0

I am trying to loop through the values within a categorical variable and assign a number based on whether the value is "yes" or "no"

My data is "train" and the variable is "default" which looks as follow:

default = c("no", "yes", "no"....)

I want to create a separate vector which contains thee number 10 for any value of "yes" and the number 1 for nay value "no."

I tried:

wgts = c()
for (y in 1:nrow(train)) {
  ifelse(train$default[y] == "yes", wgts = append(wgts[y], 10), wgts = append(wgts[y], 1))
  return(wgts)
}

But the resulting vector is turning out to be NULL. How can I fix this?

Jane Miller
  • 153
  • 9
  • Don't use `ifelse` when doing single comparisons, use `if` (and `else`). (1) Don't do assignment within it. (2) Declarative programming, if you intend a single, use `if`. (3) `if` is primitive, much faster. (4) `ifelse` has baggage: https://stackoverflow.com/q/6668963/3358272. – r2evans Mar 30 '21 at 15:06

2 Answers2

0

There is no need for a for loop here, just use:

ifelse(default == "yes", 10,1)

This assumes you only have yes or no in your vector.

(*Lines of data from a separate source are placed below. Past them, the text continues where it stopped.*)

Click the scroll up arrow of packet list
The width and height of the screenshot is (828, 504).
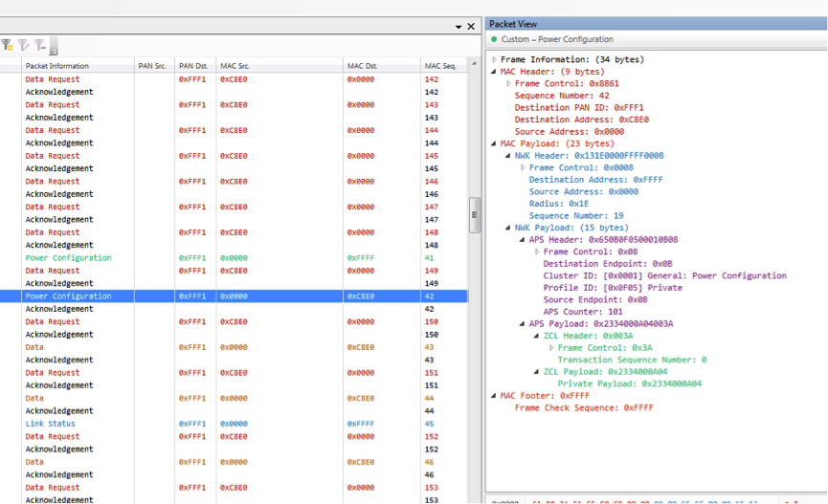click(474, 64)
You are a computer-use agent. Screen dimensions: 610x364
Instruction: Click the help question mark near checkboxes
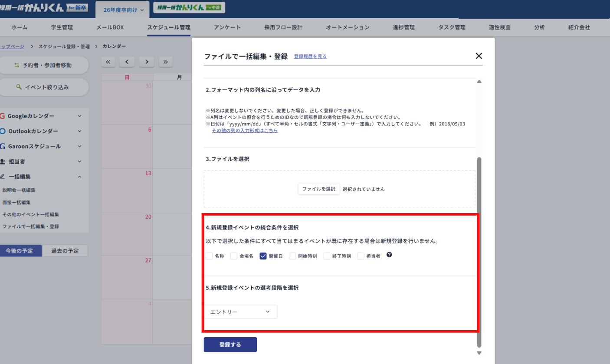pos(388,255)
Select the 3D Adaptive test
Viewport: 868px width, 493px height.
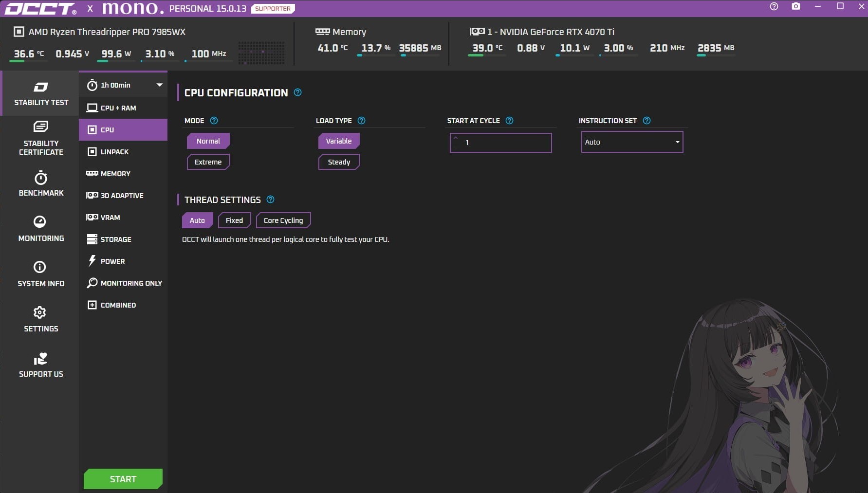(x=122, y=196)
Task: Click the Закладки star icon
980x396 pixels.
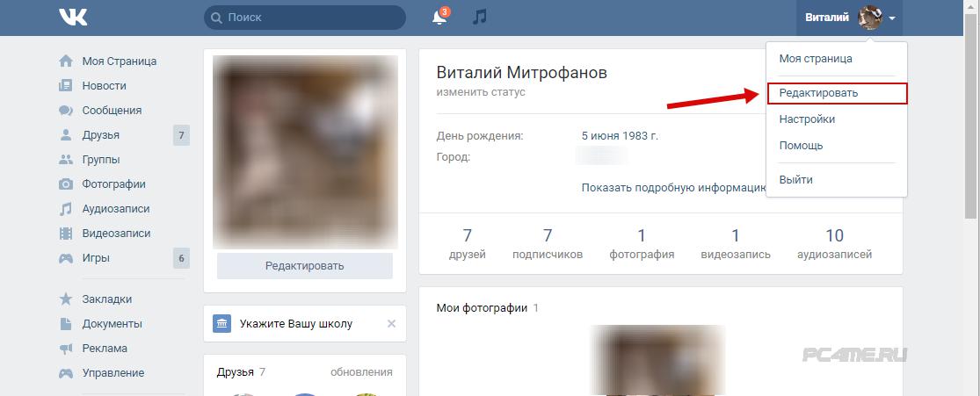Action: point(66,299)
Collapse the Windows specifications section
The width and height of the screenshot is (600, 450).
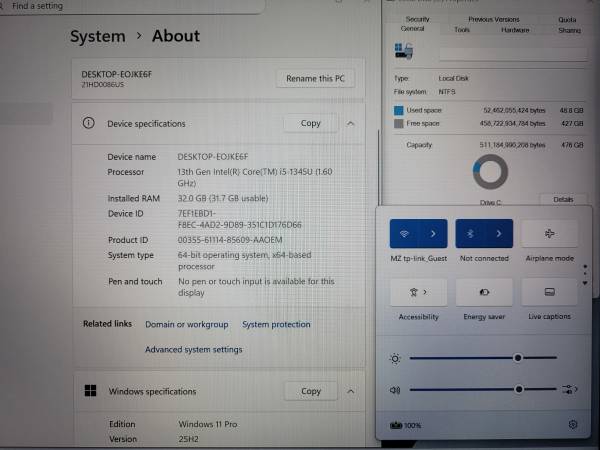point(350,391)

A short sample:

default <- c("yes","no")

ifelse(default == "yes", 10,1)

If you need some more speed, you can simply subset the vector:

default[default=="yes"] <- 10
default[default=="no"]<-1
default <- as.numeric(default)

This way you overwrite your default vector.

RBeginner
  • 244
  • 3
  • 7
0

An option with case_when

library(dplyr)
case_when(default == 'yes' ~ 10, TRUE ~ 1)
akrun
  • 874,273
  • 37
  • 540
  • 662